After the analysis of the information obtained from the market, the General Superintendence verified that the market of information on defaulting and non-defaulting individuals and legal entities would be affected by the operation due to the existing vertical integration between the banks and the credit bureaus, since banks are at the same time, input suppliers to the bureaus and consumers of services provided by them.
This vertical integration could entail anticompetitive conducts such as the discrimination in access to information generated by the banks to the credit bureaus existing in markets, which will be competitors of the created joint venture, in addition to the discrimination of access of competitors’ banks to the services of the new bureau.
However, the General Superintendence also concluded that the transaction may consolidate the records of consumer’s and companies’ financial information (the so-called Positive Register), which, despite being legally prescribed since 2011 (Law nº12.414/2011), is still in a structuring stage. The consolidation of such database in Brazil may generate positive impacts that go beyond the market of credit information, with the reduction of default rates, interests and banking spreads, benefits that may enjoyed by all credit borrowers.

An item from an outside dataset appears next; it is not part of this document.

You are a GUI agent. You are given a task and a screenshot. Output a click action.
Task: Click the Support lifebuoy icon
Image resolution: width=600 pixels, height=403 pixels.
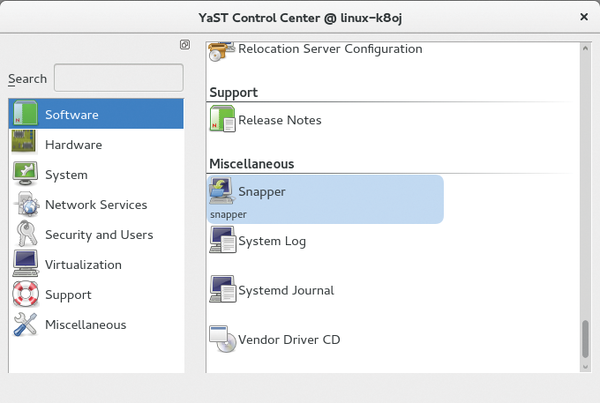[25, 294]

In this sense, to put away competition concerns coming mainly from the vertical integration between the applicants and the new credit bureau, banks agreed on signing the Merger Control Agreement with CADE, as a condition for the approval of the transaction. The Merger Control Agreement provides, among other obligations, goals for the expansion of the Positive Register, non-discrimination assurances for competing credit bureaus on credit information access and mechanisms of corporate governance to avoid information exchange between the associate banks through joint ventures.
The case now goes to CADE’s Administrative Tribunal, which is responsible for the final decision.
The Merger (nº 08700.002792/2016-47) was notified in April 2016 and the legal deadline for CADE’s final decision is 240 days that may be extended for additional 90 days.